Interjecting a fun fact, did you know male calicos are so rare because they have xxy chromosomes? In calicos the color pattern is tied to the chromosomes.
To quote a favorite YouTuber of mine, nobody goes “technically, you aren’t the biological parents” to foster parents, and instead we respect their responsibility. I can’t remember the exact wording, so I might be making it sound a bit more strawmanny, but it’s the best analogy I’ve found. And it doesn’t erase that the biological parents are out there and maybe something medical could come up or something, but foster parents are raising their kids as parents and living that life. Someone who transitions is living a different life, and anything medical is their business, the same way we wouldn’t butt in on the biology of foster parents.

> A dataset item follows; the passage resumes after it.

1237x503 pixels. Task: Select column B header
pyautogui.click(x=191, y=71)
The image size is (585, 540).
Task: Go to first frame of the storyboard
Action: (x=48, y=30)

Also, if someone physically transitions (beyond physical presentation/clothing/chest binding/etc), a lot of their biology changes. I don’t know how true it is, but I’ve heard people say that they started having certain things be more in common medically with the gender they transitioned to. Like supposedly, their doctors would treat certain things much closer to the way they would in the gender they transitioned to. I’ll just leave that as a point of research, but regardless there are obvious and super visible physical changes.
It doesn’t override your sex. I wouldn’t argue (and I don’t think people should argue) that it totally erases it, even if you go the whole nine miles with a physical transition. But really, if someone did that then they’ve taken on the responsibility of tackling their dysphoria and changing their body and presenting how they want. That’s worth respect. And even if they aren’t physically transitioning, they deserve the respect. They’re confronting their feelings and how they want to present and a level of dysphoria. It’s a simple thing to address someone by their desired pronouns (anyone who’s instantly angry if they’re misgendered on accident probably has anger issues anyway, no disrespect to my fellow transfolk, that stereotype is a strawman- and anyway, intentionally misgendering people would make anyone look silly).
Personally I just accept any pronouns because I’m not expecting to keep everyone, or even my boyfriend to keep up to date with my desired pronouns at any given moment. Sometimes I can be totally convinced that I want to transition and a couple hours later want to embrace my assigned gender, and sometimes I feel like I’m agender, and sometimes I oscillate over minutes. As for how I recognise that or where I draw the lines- or why I am this way- well, that’s honestly too personal for me to share here.
Ultimately, people don’t stick with this for attention (and of course there are fringe cases, but there are with everything and the issue isn’t trans-ness itself, let’s just not). It isn’t easy, life as a transperson comes with a lot of disadvantages due to how society responds, general identity confusion and medical care for it, and the dysphoria that leads to this is not a choice.